## [Vorliegender Text]
·····

Der Schweizer tat wie geheißen, aber er hatte ebenso wenig Erfolg wie andere in diese Angelegenheit eingebundene Personen. Obwohl die Telefonleitungen glühten, gelang es niemandem, Ottmar Hitzfeld, 55, von seinem Vorhaben abzubringen.

Am nächsten Morgen, dem gestrigen Donnerstagmorgen, griff der Erfolgstrainer zum Telefon, rief den DFB-Präsidenten Gerhard Mayer-Vorfelder in Lissabon an und teilte ihm mit, dass er das Angebot, in Nachfolge von Rudi Völler Bundestrainer zu werden, ausschlagen müsse. Kurz darauf wurde die Geschäftsstelle des Verbandes informiert, die Presseabteilung formulierte ein Kommuniqué, das umgehend den Nachrichtenagenturen zugesandt wurde.

·····

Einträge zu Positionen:
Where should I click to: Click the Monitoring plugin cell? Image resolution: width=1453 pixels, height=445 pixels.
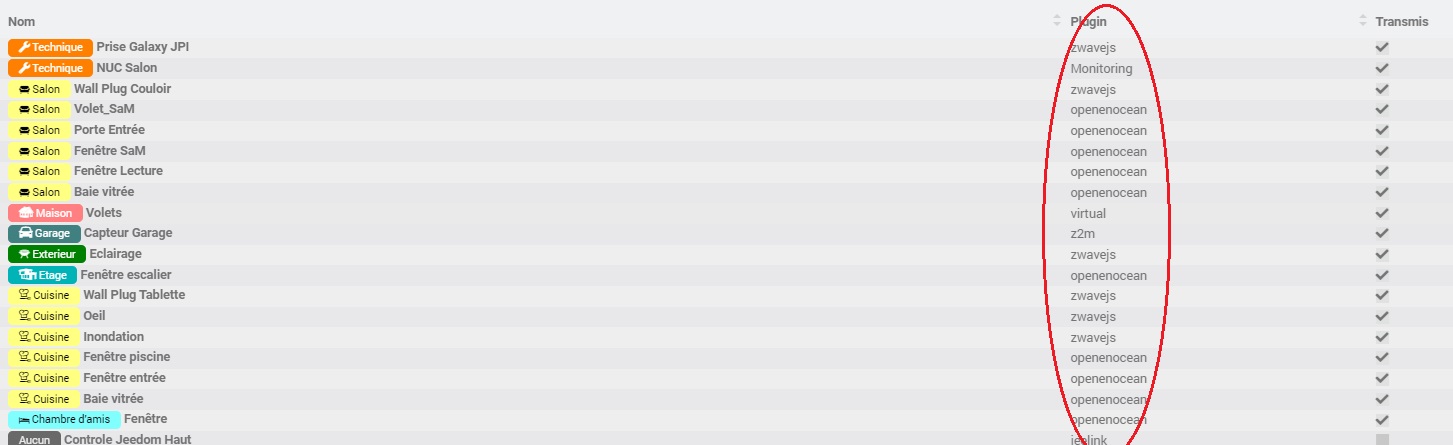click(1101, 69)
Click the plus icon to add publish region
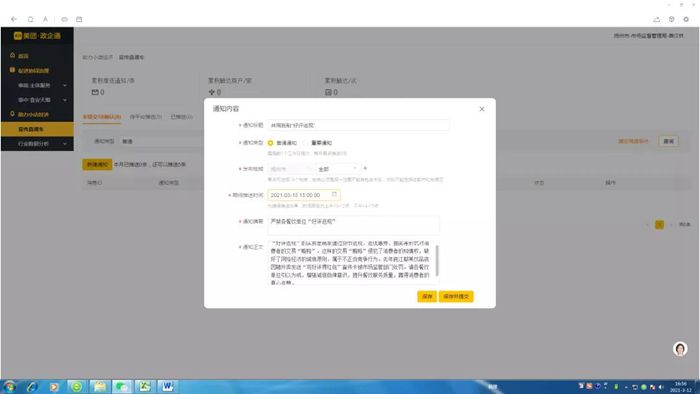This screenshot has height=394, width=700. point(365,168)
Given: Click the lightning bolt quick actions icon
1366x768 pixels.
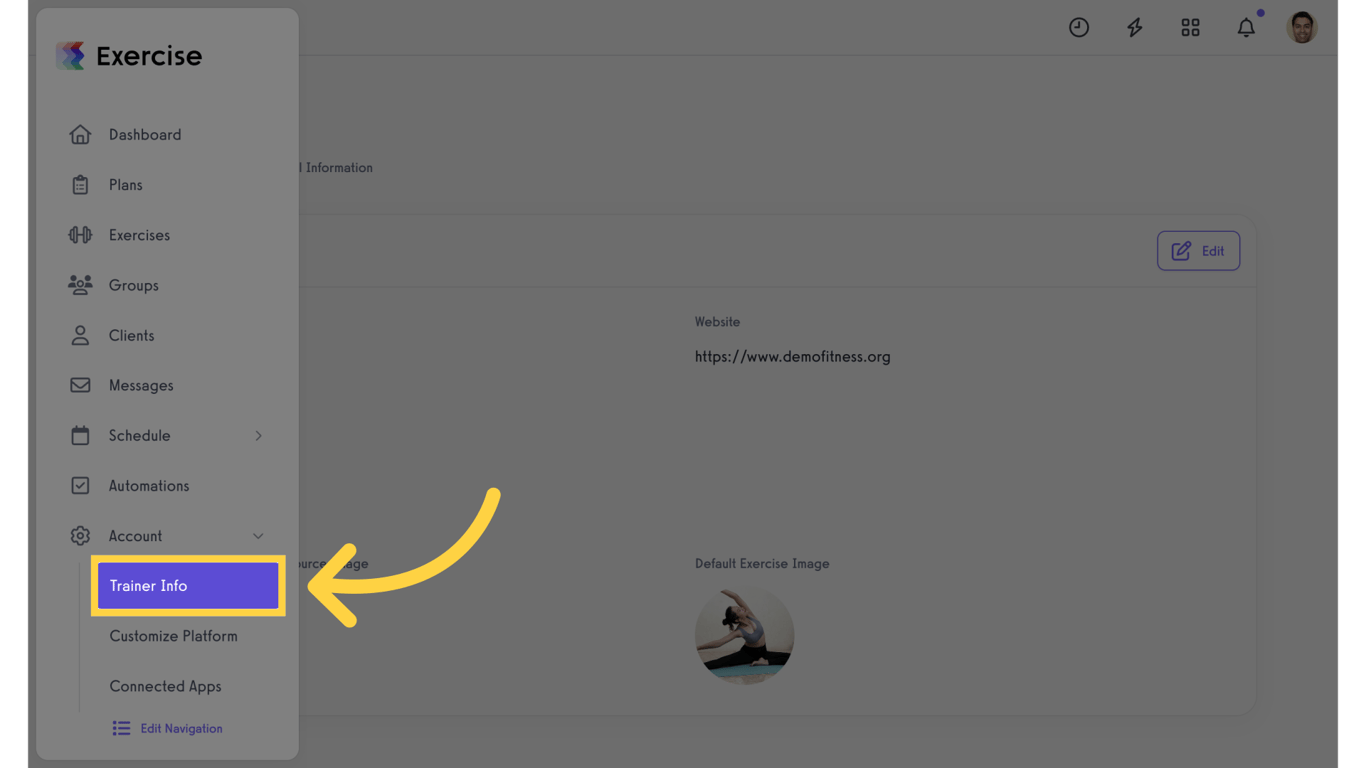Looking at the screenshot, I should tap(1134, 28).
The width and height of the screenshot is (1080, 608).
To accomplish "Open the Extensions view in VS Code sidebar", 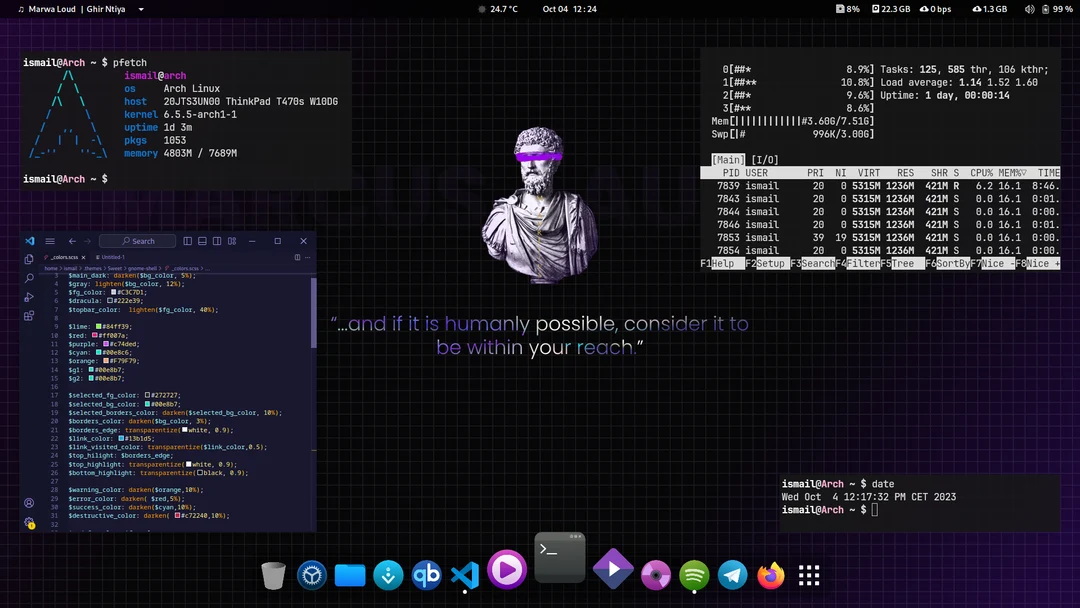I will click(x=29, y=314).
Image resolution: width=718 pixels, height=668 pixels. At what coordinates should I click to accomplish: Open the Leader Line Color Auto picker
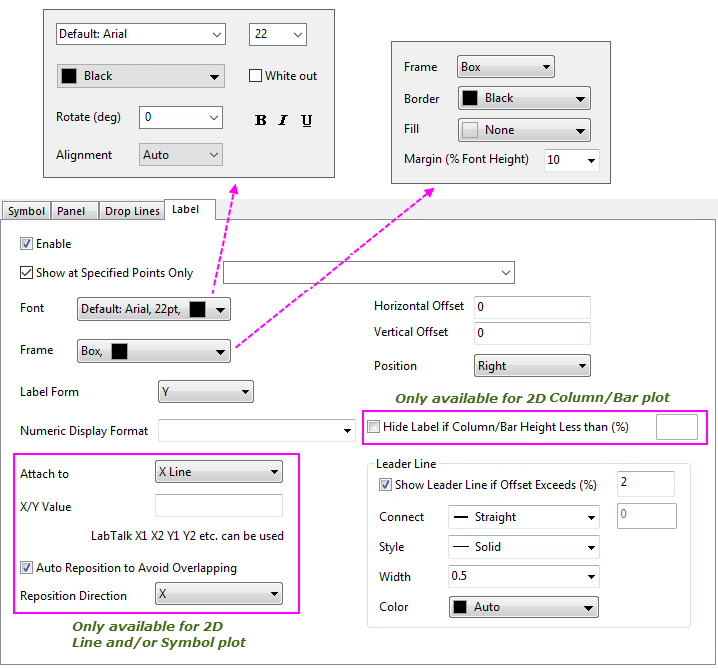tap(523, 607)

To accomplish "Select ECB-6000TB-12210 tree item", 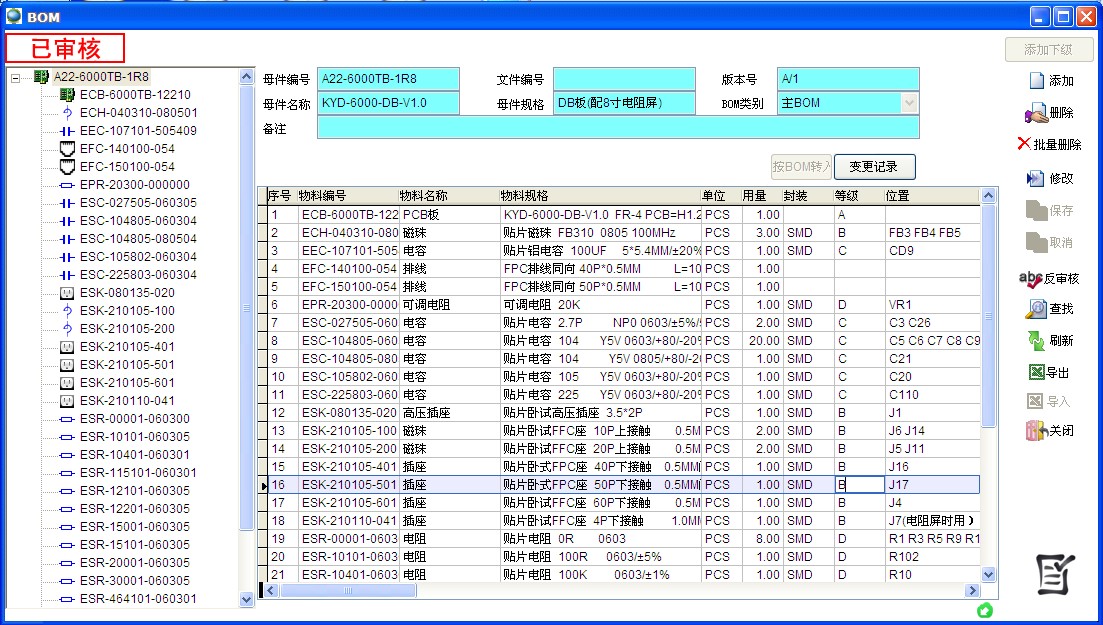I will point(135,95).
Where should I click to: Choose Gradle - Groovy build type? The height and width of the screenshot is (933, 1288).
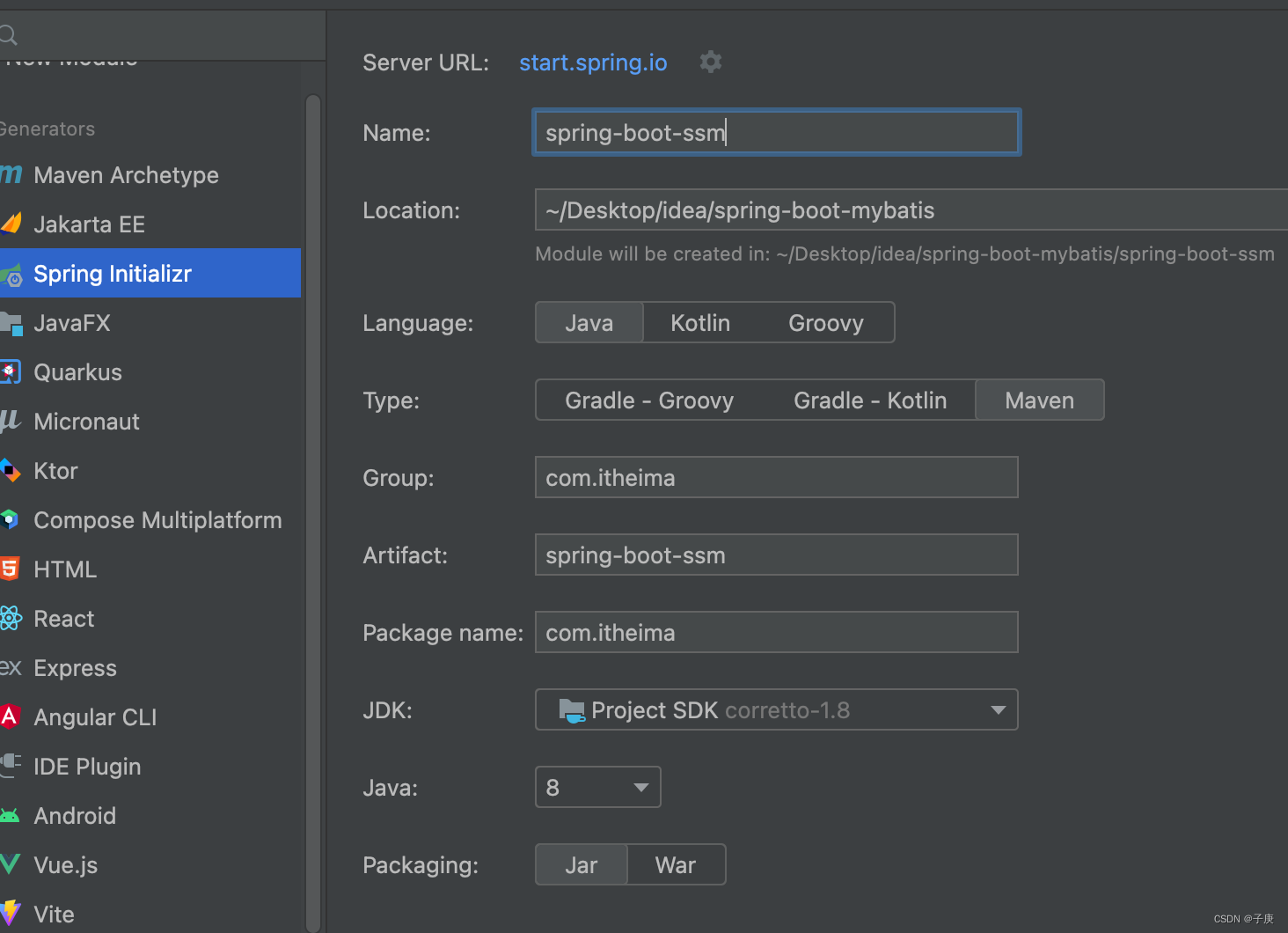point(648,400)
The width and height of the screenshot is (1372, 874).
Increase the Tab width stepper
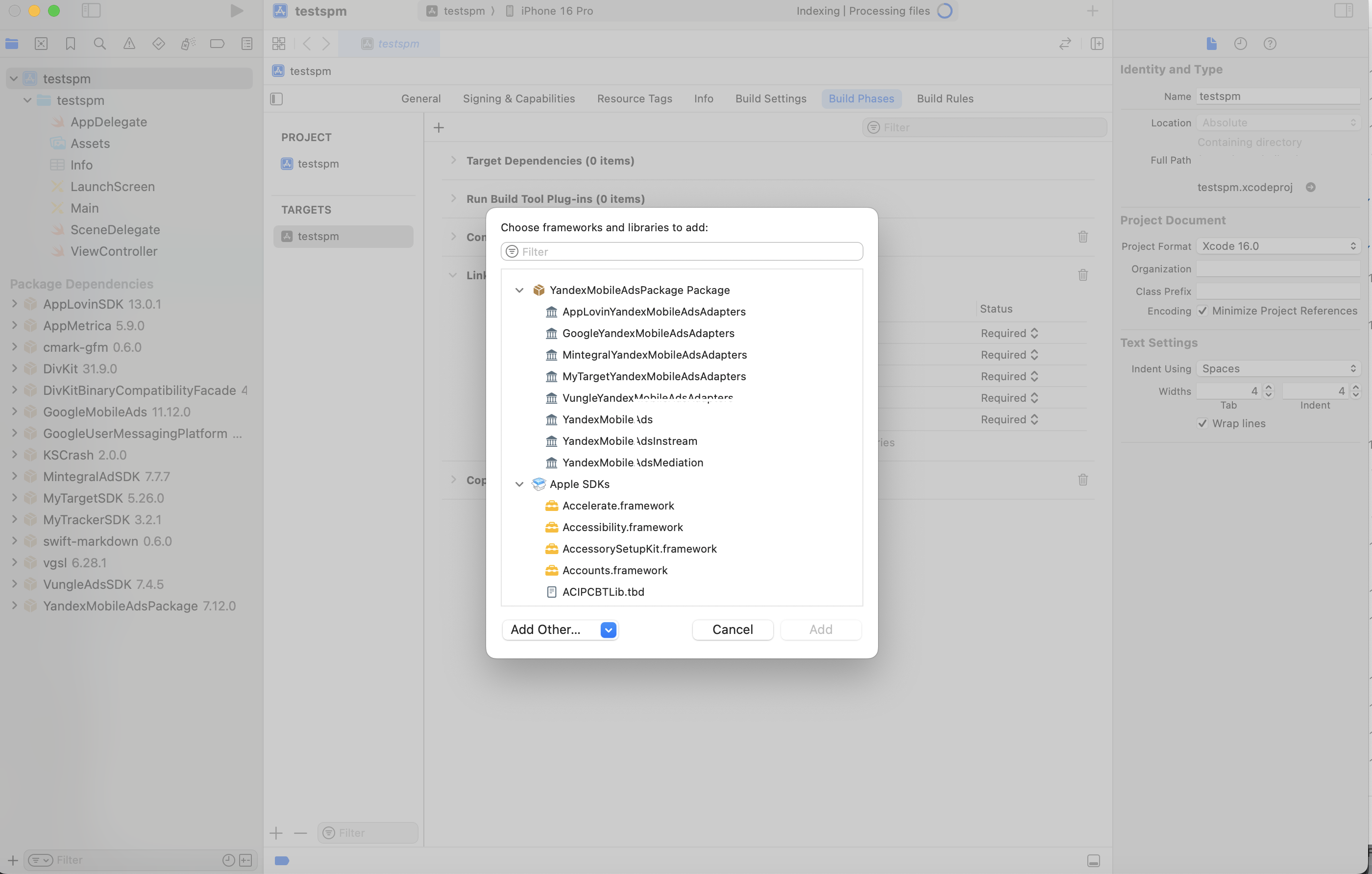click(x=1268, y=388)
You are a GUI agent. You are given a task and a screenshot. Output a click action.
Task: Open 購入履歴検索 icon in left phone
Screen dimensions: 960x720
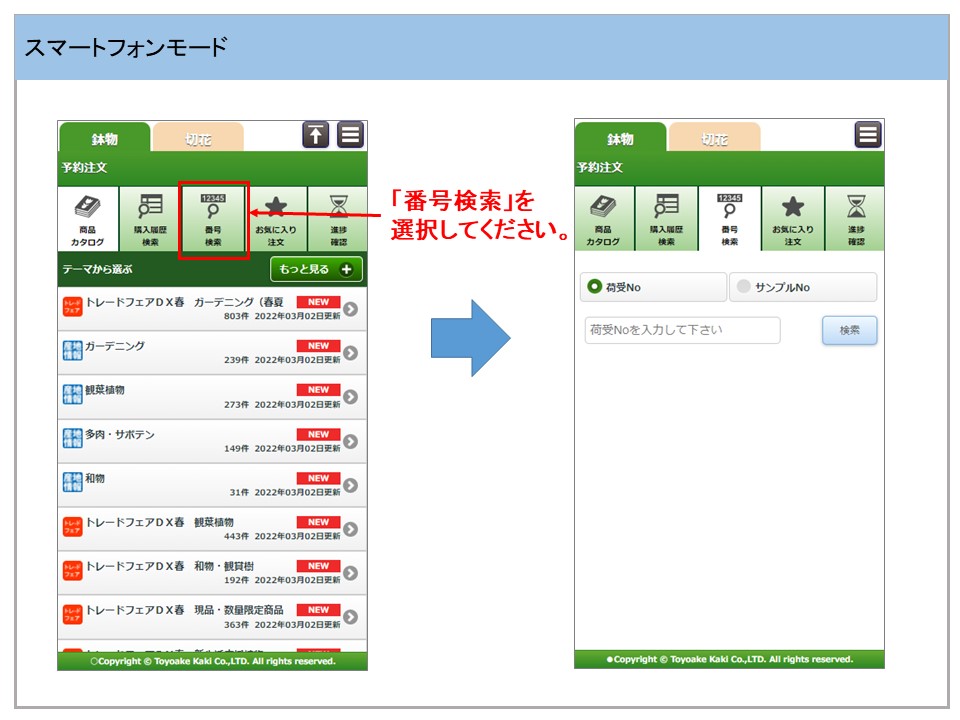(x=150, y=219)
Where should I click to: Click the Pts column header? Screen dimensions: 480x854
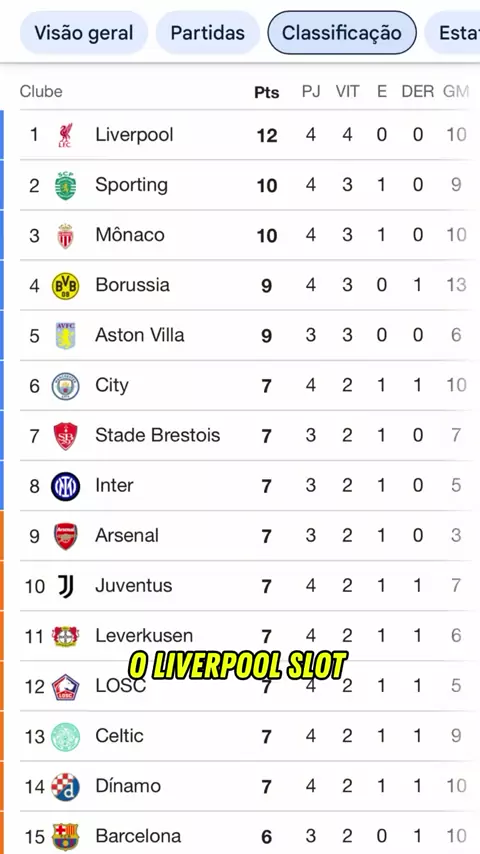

·····

## [Aufgabenstellung]
Gib den Text über Ottmar Hitzfelds Absage an den DFB vollständig und wortgetreu wieder. Die Einträge stammen aus einer anderen Quelle.

## [Das Ergebnis]
Der Schweizer tat wie geheißen, aber er hatte ebenso wenig Erfolg wie andere in diese Angelegenheit eingebundene Personen. Obwohl die Telefonleitungen glühten, gelang es niemandem, Ottmar Hitzfeld, 55, von seinem Vorhaben abzubringen.

Am nächsten Morgen, dem gestrigen Donnerstagmorgen, griff der Erfolgstrainer zum Telefon, rief den DFB-Präsidenten Gerhard Mayer-Vorfelder in Lissabon an und teilte ihm mit, dass er das Angebot, in Nachfolge von Rudi Völler Bundestrainer zu werden, ausschlagen müsse. Kurz darauf wurde die Geschäftsstelle des Verbandes informiert, die Presseabteilung formulierte ein Kommuniqué, das umgehend den Nachrichtenagenturen zugesandt wurde.